Each embodiment can provide a wavelength conversion element, a light source apparatus, and an image projection apparatus, each of which can stably improve the heat radiation and light utilization efficiency.

While the present invention has been described with reference to exemplary embodiments, it is to be understood that the invention is not limited to the disclosed exemplary embodiments. The scope of the following claims is to be accorded the broadest interpretation so as to encompass all such modifications and equivalent structures and functions.

This application claims the benefit of Japanese Patent Application No. 2020-146627, filed on Sep. 1, 2020, which is hereby incorporated by reference herein in its entirety.

Claims

1. A wavelength conversion element made of a sintered body, the wavelength conversion element comprising:

a fluorescent member;

a light-transmitting member having a thermal conductivity higher than that of the fluorescent member; and

a light-scattering member having a refractive index higher than that of the light-transmitting member, and an average particle radius of 75 nm or more and 200 nm or less.

2. The wavelength conversion element according to claim 1, wherein the fluorescent member is made of Y3Al5O12:Ce.

3. The wavelength conversion element according to claim 1, wherein the light-transmitting member is made of Al2O3.

4. The wavelength conversion element according to claim 1, wherein the refractive index of the light-scattering member is 2.2 or higher.

5. The wavelength conversion element according to claim 1, wherein a ratio of a volume of the light-scattering member to a volume of the wavelength conversion element is 2% or higher.

6. The wavelength conversion element according to claim 1, wherein the light-scattering member is made of TiO2.

7. The wavelength conversion element according to claim 6, wherein the light-scattering member has a rutile type crystal structure.
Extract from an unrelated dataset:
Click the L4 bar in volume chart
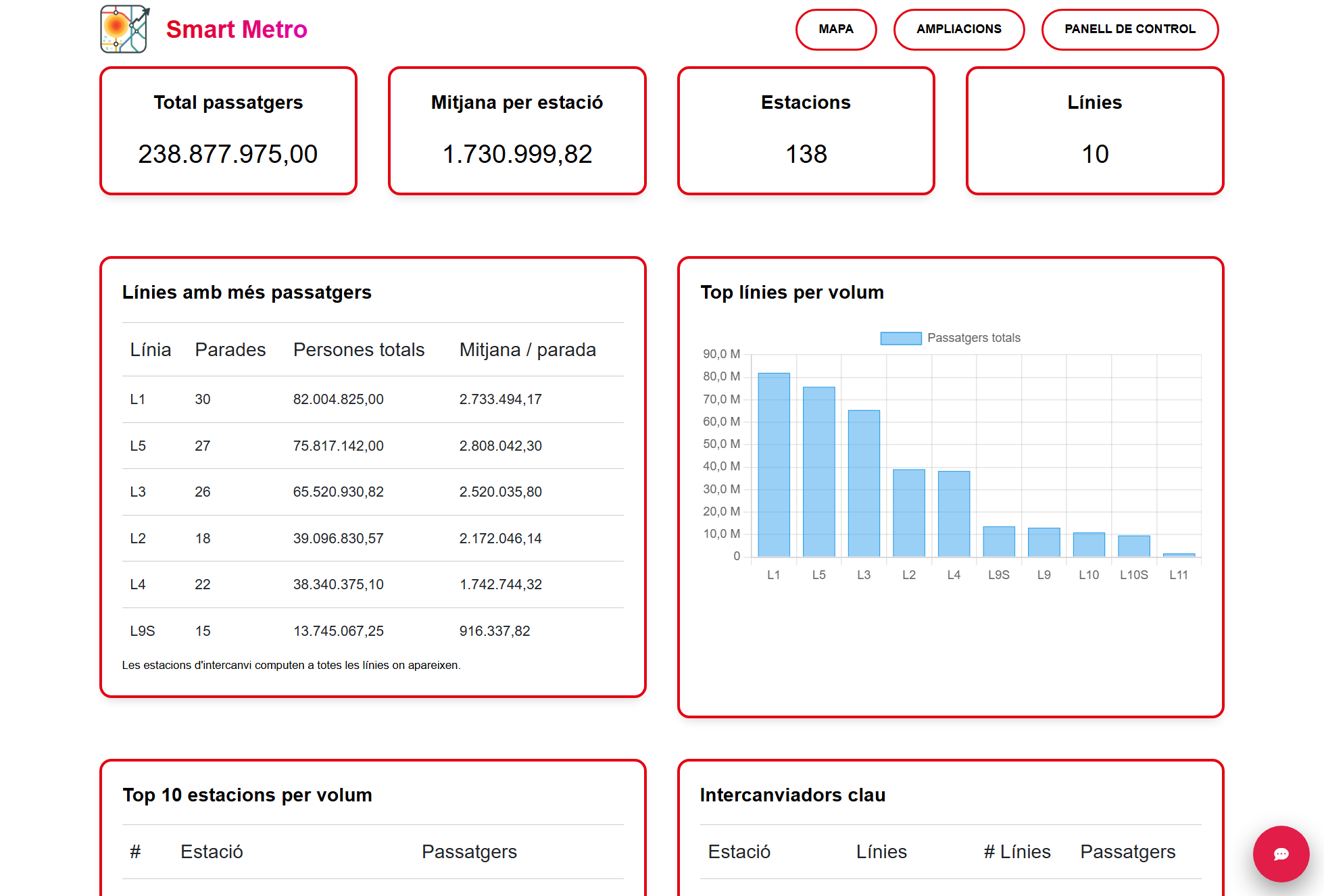coord(954,514)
8. A light source apparatus comprising:

a wavelength conversion element made of a sintered body; and

a light source configured to excite the wavelength conversion element, and

wherein the wavelength conversion element includes:

a fluorescent member;

a light-transmitting member having a thermal conductivity higher than that of the fluorescent member; and

a light-scattering member having a refractive index higher than that of the light-transmitting member, and an average particle radius of 75 nm or more and 200 nm or less.
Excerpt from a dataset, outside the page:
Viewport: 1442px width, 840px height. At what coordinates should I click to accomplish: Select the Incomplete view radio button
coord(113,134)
9. The light source apparatus according to claim 8, wherein of light emitted from the light source apparatus, a ratio of a light amount in a wavelength range of the light source to a light amount in a wavelength range of the wavelength conversion element is 0.28 or higher and 0.56 or lower.

10. An image projection apparatus comprising:

a light source apparatus; and

a light modulation element configured to modulate light from the light source apparatus to form image light based on image information,

wherein the light source apparatus includes:

a wavelength conversion element made of a sintered body; and

a light source configured to excite the wavelength conversion element, and

wherein the wavelength conversion element includes:

a fluorescent member;

a light-transmitting member having a thermal conductivity higher than that of the fluorescent member; and

a light-scattering member having a refractive index higher than that of the light-transmitting member, and an average particle radius of 75 nm or more and 200 nm or less.